Role of Insulin Resistance in the Pathogenesis and Development of Type 2 Diabetes in WBN/Kob-Lepr(fa) Rats

WBN/Kob-Lepr(fa) (fa/fa) rats have been identified as a new animal model of type 2 diabetes (T2DM), as they are characterized by impaired pancreatic insulin secretion and severe insulin resistance. Our previous study demonstrated impaired insulin secretion and its involvement in hyperglycemia in fa/fa rats. The present study was aimed at elucidating the role of insulin resistance in the development and progression of diabetes in these animals. Troglitazone (TGZ) was used as an insulin sensitizer. Insulin resistance and insulin secretory capacity were measured by a homeostasis model assessment of insulin resistance and the area under the blood concentration–time curve for plasma insulin levels after intravenous glucose tolerance testing, respectively. The fa/fa rats exhibited marked insulin resistance between 5 and 11 weeks of age, compared with age-matched Wistar rats.

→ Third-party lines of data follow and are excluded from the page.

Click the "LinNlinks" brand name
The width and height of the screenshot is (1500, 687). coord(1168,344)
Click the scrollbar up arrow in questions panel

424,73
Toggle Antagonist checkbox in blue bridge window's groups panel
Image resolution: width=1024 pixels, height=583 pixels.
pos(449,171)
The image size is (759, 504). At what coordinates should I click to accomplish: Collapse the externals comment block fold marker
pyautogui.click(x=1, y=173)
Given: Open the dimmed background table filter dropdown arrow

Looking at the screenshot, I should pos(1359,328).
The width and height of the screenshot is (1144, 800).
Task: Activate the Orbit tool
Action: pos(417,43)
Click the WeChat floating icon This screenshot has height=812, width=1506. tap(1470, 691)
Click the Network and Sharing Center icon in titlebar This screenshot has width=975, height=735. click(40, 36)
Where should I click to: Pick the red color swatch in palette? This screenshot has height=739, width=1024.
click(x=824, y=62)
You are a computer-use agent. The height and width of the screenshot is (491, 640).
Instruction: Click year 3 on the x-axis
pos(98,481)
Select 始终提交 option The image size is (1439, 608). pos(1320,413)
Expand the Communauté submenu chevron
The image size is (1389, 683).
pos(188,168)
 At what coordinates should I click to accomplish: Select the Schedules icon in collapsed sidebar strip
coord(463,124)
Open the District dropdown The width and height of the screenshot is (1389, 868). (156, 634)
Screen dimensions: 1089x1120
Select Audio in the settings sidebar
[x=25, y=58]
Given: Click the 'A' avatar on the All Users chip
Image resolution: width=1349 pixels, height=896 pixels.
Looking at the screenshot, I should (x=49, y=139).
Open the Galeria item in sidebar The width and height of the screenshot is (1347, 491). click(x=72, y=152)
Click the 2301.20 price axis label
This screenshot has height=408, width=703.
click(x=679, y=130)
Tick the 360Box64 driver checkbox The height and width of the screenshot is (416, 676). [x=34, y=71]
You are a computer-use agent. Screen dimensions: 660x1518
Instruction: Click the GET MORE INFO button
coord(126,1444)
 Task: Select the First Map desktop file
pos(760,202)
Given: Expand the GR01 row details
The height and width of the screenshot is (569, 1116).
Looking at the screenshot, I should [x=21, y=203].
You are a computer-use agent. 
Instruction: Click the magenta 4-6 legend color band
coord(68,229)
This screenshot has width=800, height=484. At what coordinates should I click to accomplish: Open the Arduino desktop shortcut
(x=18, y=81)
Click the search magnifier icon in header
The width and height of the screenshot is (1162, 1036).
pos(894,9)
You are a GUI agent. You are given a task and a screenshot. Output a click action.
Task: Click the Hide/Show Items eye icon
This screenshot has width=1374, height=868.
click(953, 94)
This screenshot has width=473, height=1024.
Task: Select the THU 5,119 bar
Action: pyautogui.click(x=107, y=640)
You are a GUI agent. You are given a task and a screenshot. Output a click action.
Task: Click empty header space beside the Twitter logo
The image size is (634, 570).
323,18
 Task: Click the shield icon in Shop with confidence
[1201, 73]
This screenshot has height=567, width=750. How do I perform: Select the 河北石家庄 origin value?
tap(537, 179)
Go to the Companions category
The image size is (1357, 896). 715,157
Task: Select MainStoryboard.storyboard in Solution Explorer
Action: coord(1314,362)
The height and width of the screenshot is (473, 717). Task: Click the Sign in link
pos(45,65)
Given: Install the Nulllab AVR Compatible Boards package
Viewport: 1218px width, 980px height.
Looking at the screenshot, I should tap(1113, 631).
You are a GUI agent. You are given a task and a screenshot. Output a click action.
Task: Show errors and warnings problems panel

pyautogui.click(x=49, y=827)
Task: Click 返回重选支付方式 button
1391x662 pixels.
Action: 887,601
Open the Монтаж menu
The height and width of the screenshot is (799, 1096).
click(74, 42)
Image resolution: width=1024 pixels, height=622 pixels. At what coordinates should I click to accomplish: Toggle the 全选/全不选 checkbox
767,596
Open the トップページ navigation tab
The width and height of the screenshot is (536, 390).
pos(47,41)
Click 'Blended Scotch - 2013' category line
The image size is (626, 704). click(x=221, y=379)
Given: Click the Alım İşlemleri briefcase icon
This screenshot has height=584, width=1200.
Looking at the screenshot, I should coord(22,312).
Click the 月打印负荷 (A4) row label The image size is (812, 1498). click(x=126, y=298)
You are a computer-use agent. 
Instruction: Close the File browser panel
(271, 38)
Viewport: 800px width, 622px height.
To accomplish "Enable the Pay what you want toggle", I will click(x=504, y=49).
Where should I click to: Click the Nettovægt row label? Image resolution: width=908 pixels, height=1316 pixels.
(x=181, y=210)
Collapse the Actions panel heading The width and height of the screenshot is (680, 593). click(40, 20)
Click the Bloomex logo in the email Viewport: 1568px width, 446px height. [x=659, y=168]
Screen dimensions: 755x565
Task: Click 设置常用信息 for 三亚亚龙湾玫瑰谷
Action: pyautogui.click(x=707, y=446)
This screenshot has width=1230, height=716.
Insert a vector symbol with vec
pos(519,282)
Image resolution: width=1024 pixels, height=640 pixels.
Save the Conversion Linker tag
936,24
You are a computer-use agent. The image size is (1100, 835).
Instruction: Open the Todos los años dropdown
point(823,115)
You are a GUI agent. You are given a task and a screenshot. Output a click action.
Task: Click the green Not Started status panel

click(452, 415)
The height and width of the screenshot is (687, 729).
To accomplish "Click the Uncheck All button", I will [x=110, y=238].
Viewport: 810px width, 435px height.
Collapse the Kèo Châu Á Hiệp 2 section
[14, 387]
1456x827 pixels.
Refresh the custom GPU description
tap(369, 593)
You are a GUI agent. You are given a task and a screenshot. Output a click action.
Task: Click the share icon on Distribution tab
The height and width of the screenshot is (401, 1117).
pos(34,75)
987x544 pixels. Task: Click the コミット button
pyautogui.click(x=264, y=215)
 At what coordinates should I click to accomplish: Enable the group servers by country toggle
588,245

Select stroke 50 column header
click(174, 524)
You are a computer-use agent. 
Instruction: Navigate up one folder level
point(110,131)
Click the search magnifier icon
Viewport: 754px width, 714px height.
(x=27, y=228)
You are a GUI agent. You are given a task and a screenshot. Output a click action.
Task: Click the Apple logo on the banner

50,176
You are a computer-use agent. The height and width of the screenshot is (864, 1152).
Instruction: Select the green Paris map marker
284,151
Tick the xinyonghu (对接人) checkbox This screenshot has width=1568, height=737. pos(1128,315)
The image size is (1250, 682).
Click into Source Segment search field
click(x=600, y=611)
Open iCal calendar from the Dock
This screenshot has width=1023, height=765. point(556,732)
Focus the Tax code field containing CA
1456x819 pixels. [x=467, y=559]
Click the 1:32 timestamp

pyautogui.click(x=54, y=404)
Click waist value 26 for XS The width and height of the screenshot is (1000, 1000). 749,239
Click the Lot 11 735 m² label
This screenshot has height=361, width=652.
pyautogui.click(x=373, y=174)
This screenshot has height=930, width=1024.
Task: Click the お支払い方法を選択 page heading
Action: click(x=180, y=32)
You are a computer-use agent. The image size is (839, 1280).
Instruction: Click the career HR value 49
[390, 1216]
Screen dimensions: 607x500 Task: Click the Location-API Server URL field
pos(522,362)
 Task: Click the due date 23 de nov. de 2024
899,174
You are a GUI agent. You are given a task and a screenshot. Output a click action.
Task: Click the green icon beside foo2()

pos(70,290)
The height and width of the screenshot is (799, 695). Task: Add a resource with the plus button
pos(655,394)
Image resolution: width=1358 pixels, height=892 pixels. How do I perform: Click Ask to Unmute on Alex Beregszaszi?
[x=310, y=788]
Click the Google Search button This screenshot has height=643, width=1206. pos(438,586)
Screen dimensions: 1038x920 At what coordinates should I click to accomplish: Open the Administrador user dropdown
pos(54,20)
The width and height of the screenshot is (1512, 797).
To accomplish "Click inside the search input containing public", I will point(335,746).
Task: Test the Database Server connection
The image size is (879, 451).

The insulin secretory capacity of fa/fa rats was higher than that of Wistar rats at 5 weeks of age, but decreased by 50% between 9 and 11 weeks of age. The fa/fa rats were fed a standard diet, with or without 0.2% w/w TGZ, for 4 weeks. Treatment with TGZ significantly improved insulin resistance, hyperglycemia and hypertriglyceridemia in both prophylactic and therapeutic study groups. These results suggest that insulin resistance is markedly involved in the development and progression of T2DM in fa/fa rats.